По кемпингу расхаживает команда репортеров, вчера приезжали две телекомпании. На покрытой гравием площадке сидит и плачет грязный от пыли ребенок, и словно по сигналу репортеры останавливаются и начинают снимать: белокурая детвора, ютящаяся по палаткам в беспросветной обреченности, – вот сюжет для мировых новостей, наши лица станут образом поколения.
«Или же не станут, – говорит во мне папин голос. – Потому что все будет становиться только хуже, хуже и хуже, и когда-нибудь ты с тоской вспомнишь это лето».
Мама отставляет чашку.
– Когда у нас с Дидриком… был какое-то время этот наш небольшой разлад, больше всего боли причиняла мысль о том… – голос ее начинает дрожать, она опускает глаза, – о вас. Что кто-то другой будет о вас заботиться. Без него бы я, наверное, справилась, но чтобы эта чертова девица стала кем-то вроде… блин… вашей второй мамы…
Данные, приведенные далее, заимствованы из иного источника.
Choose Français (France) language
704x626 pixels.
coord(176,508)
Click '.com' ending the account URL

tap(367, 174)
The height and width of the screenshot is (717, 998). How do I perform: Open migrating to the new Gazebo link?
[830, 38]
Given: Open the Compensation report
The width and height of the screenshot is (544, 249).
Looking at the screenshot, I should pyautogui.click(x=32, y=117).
– Мамочка, – только и говорю я, а потом накрываю ее руку своей. – Мамочка, перестань.
– А… когда… когда он вернулся ко мне, я сказала себе: ладно, мы можем попытаться, но больше никаких детей, больше с ним никаких детей у меня не будет… никогда-никогда-никогда, это у нас пройденный этап, а… потом появилась… малютка Бекка… все равно, а теперь… даже не знаю… есть ли у меня…
По ее губам текут слезы и слизь из носа, она порывисто и нервозно вытирает их, но лицо снова мгновенно становится мокрым.
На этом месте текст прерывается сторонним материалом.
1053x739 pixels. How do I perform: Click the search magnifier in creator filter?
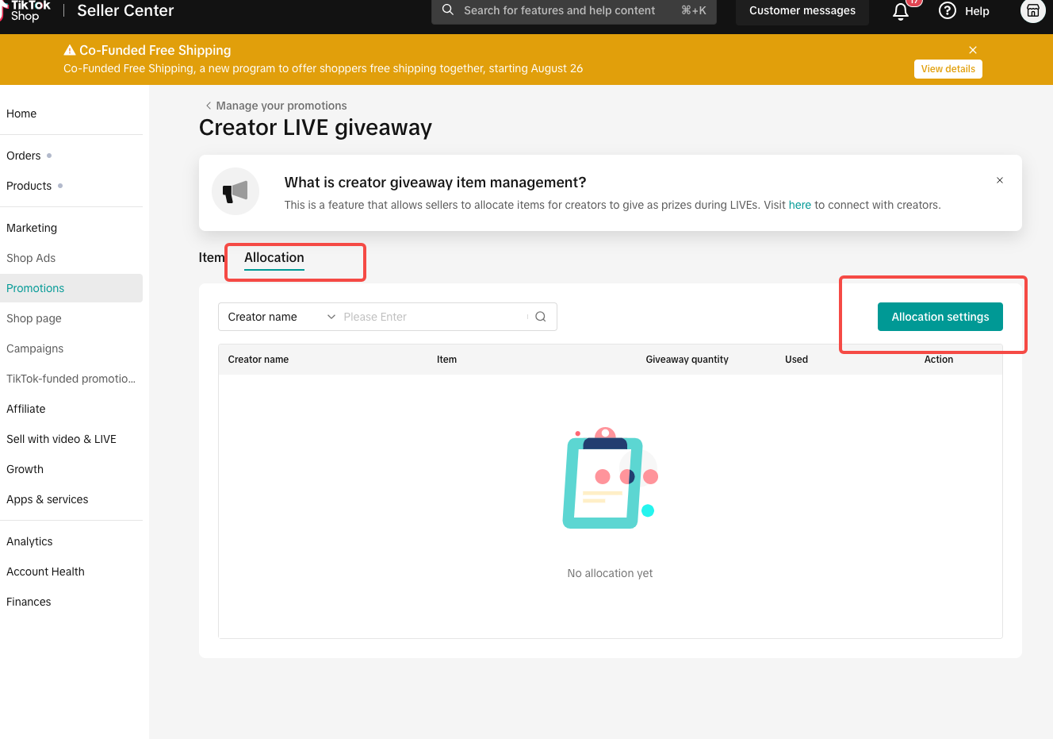pyautogui.click(x=541, y=317)
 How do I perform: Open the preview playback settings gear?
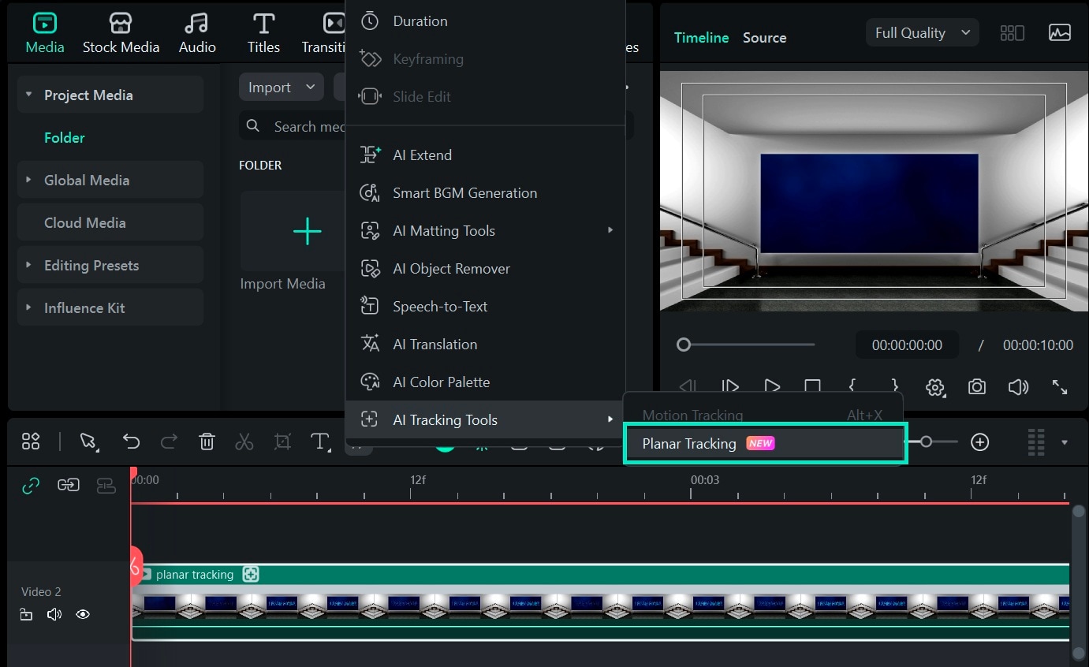click(935, 387)
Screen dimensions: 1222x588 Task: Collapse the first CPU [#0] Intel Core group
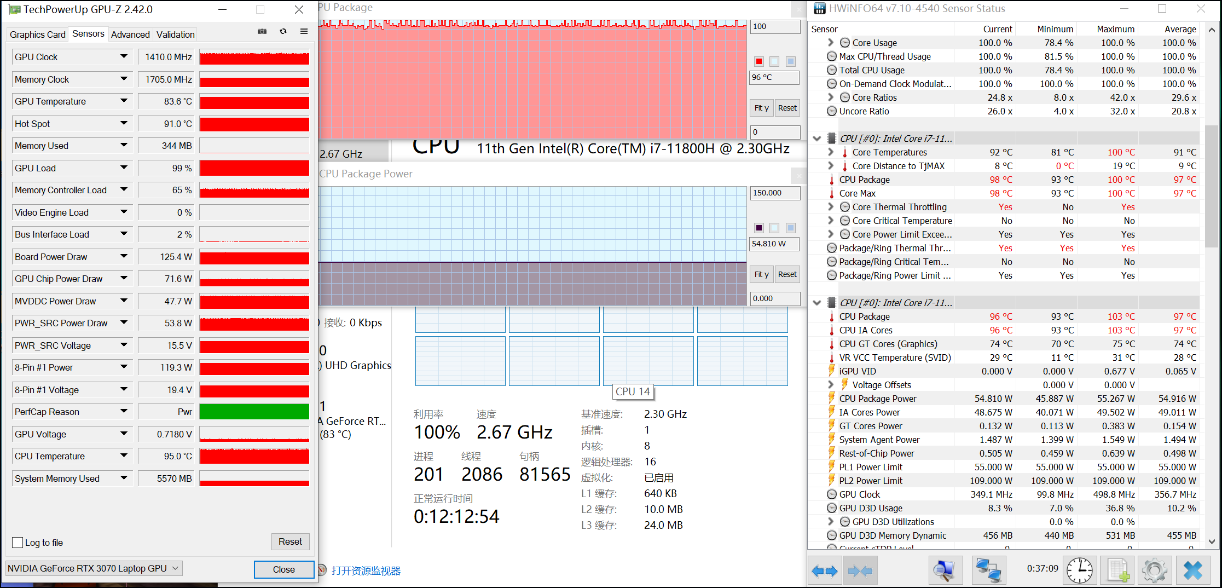817,139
– Нам надо ехать домой, – говорю я.
Она кивает.
– Но мы не можем, потому что Зак где-то там, – продолжаю я.
Она трясет головой.
– Поэтому мы и остаемся здесь.
Мама снова кивает и утирает лицо, пытаясь взять себя в руки:
– Да. Мы останемся здесь. Ты и я. Моя маленькая килька-ванилька.
Она снова берет чашку, пьет, растягивая процесс, – одной порции растворимого кофе хватает на две маленькие чашечки в день, но иногда за кипятком выстраивается слишком длинная очередь.
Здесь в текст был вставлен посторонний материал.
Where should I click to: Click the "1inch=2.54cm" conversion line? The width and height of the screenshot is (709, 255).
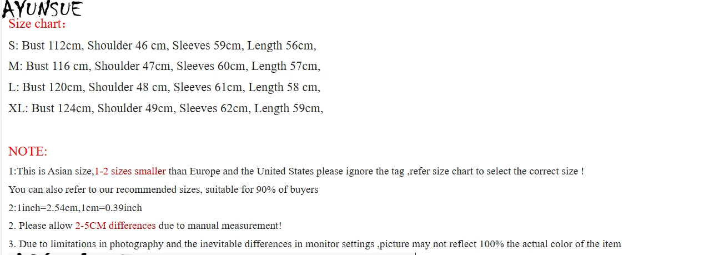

– А хуже всего то, что я чувствую: я совсем забросила тебя, – осторожно добавляет она. – Что ты у меня сама по себе. Ужасный эгоизм с моей стороны. У тебя ведь тоже свой разлад.
Я сажусь вплотную к ней, и так мы и сидим, смотрим на озеро; никогда не думала, что можно ненавидеть такой красивый вид, но этот Сильян – самое пакостное место, что я знаю.
– Который час?
Я смотрю на телефон:
– Полвосьмого.
Она заливается смехом, он звучит сипло и слезливо.
– Что такое?
– В это же время завтра утром мы должны были вылетать. Самолет в полвосьмого. Дополнительное пространство для ног и все такое прочее. Выбери радость.
* * *
Пляж находится на краю кемпинга и примыкает к площадке с оборудованными местами для пикника. Сегодня я в пляжной команде, у меня послеобеденная смена на пару с унылой девицей с родосского курорта да еще двумя пенсионерами. Мы сидим на берегу, в самом конце пляжа, там где мелководье и плещется малышня (а кроме того, какает и писает, но ни у кого уже нет сил переживать по этому поводу), чуть поодаль от нас мостки, они вдаются в воду метров на двадцать, а в отдалении покачивается закрепленный специально для более взрослых купальщиков деревянный плот, туда плавают время от времени ребята постарше, некоторые из них моего возраста.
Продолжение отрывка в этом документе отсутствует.